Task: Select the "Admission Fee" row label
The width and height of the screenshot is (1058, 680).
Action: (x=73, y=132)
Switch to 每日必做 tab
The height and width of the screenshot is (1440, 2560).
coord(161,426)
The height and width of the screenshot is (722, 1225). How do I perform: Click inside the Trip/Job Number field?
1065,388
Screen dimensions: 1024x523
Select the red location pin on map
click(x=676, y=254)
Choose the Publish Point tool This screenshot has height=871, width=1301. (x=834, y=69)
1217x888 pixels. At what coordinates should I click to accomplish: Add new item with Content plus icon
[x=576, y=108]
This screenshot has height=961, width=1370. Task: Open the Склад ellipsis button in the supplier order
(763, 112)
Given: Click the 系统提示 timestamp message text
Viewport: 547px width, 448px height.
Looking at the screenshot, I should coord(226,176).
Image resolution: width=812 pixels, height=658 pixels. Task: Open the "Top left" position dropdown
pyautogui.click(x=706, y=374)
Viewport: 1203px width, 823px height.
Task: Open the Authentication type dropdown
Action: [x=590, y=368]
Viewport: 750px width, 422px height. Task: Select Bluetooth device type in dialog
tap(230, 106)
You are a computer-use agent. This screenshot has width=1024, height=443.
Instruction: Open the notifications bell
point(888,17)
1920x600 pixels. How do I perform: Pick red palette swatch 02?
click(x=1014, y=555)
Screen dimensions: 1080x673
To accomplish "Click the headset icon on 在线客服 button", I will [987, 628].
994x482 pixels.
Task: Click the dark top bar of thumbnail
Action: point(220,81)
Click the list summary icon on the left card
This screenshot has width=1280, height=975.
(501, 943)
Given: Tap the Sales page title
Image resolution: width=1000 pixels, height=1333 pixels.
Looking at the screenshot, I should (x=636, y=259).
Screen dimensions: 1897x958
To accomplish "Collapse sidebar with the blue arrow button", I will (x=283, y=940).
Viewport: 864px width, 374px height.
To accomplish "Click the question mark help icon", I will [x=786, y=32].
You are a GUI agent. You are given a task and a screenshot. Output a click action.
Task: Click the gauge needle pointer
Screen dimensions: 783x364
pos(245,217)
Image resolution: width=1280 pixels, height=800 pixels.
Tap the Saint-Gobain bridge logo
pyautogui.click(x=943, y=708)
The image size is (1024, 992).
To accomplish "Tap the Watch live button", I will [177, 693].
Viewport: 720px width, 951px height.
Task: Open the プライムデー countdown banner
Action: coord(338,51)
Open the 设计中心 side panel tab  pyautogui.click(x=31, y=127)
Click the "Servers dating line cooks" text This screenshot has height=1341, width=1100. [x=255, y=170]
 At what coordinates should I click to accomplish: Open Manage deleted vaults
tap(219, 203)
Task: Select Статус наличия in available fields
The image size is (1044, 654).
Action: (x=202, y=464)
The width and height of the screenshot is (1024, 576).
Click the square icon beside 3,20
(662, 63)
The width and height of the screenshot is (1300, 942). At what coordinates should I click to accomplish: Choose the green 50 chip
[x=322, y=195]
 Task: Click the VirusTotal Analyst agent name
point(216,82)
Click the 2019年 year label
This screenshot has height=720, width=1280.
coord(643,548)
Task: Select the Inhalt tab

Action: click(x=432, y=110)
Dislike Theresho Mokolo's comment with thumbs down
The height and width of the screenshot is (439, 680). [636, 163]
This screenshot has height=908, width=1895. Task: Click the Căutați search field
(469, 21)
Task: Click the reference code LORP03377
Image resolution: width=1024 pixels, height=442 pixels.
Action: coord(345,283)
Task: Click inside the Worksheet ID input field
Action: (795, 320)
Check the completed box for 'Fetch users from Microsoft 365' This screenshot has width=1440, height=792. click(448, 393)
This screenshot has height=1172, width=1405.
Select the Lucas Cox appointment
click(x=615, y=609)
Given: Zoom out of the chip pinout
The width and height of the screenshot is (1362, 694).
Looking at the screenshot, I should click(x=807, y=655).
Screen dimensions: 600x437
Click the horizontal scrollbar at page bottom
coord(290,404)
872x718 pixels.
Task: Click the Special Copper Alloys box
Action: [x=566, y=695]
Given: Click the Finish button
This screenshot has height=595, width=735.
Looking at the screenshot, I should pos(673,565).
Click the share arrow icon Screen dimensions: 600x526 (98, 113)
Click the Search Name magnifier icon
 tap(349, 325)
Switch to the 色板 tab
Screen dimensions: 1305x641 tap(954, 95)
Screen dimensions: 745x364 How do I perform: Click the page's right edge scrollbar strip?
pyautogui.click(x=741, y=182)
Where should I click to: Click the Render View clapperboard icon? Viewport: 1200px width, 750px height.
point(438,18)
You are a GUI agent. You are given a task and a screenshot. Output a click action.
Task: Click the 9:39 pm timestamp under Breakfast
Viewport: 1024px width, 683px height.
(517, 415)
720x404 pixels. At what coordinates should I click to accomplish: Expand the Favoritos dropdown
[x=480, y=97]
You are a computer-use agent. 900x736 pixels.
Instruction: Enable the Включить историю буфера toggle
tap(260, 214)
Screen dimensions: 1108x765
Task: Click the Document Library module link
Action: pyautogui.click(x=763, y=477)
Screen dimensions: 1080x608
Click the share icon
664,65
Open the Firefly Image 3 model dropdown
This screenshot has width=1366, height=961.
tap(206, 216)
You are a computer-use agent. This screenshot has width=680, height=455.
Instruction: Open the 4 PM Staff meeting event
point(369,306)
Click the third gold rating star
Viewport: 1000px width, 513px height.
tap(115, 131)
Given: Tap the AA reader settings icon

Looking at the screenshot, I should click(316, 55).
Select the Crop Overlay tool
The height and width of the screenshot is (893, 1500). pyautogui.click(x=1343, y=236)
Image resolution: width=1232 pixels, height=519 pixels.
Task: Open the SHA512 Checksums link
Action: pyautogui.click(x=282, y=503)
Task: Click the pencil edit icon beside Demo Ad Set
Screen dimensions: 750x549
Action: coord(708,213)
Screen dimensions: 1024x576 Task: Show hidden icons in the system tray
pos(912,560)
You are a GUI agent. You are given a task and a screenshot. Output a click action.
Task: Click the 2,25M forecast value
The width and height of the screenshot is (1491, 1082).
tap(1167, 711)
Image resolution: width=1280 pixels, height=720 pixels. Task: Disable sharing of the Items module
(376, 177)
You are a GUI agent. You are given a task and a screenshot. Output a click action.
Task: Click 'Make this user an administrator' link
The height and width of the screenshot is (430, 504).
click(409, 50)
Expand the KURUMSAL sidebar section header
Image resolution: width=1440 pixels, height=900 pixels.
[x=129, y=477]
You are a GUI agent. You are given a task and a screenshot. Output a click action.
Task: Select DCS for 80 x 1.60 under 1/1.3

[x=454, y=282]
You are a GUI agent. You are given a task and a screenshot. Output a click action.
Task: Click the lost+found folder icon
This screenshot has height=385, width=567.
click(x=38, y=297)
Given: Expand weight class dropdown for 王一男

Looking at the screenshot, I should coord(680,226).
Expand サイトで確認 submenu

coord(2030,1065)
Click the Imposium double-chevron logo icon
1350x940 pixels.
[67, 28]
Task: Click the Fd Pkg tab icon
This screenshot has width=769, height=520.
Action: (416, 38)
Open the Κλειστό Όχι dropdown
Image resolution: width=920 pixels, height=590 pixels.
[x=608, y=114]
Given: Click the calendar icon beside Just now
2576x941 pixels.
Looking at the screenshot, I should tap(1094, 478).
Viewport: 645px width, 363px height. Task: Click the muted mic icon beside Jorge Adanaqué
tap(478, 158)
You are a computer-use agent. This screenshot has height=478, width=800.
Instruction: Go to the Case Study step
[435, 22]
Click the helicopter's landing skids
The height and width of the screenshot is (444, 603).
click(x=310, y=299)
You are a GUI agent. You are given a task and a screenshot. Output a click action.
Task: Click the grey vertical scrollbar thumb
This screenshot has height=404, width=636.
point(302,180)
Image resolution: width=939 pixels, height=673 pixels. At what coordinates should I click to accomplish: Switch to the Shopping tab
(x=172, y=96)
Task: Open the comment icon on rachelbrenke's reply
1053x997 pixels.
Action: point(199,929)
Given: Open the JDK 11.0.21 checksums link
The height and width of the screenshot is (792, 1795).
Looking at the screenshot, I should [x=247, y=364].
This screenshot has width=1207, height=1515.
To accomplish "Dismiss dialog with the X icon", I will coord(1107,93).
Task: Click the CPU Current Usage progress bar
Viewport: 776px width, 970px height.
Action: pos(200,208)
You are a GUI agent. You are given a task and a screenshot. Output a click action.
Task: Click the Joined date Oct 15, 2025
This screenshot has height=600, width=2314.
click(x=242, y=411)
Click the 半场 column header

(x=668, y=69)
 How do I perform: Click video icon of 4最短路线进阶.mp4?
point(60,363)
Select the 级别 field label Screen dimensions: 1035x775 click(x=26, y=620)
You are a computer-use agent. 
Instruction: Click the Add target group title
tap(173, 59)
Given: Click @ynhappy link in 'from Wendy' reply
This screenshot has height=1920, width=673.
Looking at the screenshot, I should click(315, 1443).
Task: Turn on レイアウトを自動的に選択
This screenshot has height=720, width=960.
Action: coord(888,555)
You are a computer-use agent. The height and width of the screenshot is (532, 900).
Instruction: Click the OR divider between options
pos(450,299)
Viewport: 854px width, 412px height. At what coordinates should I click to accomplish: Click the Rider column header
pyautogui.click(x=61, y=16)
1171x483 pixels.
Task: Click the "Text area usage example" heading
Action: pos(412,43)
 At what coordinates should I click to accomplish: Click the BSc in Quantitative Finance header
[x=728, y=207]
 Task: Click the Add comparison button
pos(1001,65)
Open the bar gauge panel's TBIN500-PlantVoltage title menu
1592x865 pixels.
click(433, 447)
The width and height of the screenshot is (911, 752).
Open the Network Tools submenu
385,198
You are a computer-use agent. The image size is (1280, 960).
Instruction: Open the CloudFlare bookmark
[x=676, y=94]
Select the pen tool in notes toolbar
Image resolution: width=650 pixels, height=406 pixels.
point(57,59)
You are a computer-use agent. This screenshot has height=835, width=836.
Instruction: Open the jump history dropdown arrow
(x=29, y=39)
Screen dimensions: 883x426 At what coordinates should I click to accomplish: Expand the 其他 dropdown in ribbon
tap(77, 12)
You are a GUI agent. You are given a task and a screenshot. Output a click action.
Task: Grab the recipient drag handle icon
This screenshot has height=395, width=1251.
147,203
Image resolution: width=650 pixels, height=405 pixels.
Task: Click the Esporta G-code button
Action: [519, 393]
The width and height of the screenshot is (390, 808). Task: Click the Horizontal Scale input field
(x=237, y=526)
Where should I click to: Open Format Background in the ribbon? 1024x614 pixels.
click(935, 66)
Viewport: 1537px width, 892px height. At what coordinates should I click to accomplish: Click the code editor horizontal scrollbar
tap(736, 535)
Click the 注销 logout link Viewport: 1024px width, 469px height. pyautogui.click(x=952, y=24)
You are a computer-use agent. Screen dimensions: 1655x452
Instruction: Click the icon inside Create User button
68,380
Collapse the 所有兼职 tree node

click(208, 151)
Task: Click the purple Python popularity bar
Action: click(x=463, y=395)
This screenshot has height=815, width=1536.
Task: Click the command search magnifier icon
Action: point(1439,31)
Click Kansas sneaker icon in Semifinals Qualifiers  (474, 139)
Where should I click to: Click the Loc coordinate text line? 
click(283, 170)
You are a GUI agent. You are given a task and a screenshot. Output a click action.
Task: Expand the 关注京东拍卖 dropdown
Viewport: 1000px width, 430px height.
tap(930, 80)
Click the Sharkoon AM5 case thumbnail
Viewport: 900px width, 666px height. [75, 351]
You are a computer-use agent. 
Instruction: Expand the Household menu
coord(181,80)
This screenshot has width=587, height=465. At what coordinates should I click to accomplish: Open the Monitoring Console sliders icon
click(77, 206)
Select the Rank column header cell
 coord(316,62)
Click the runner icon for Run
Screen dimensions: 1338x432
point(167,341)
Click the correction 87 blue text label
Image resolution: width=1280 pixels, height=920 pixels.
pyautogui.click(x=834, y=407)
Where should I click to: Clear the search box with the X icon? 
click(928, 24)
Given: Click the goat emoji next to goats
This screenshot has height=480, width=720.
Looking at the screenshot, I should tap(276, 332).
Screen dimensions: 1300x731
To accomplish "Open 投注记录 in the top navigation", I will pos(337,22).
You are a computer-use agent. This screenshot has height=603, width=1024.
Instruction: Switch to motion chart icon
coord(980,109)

━━━━

== Task to carry out ==
Count every line above that holds the string "reply" and give the total, nothing more.

== Exercise answer ==
2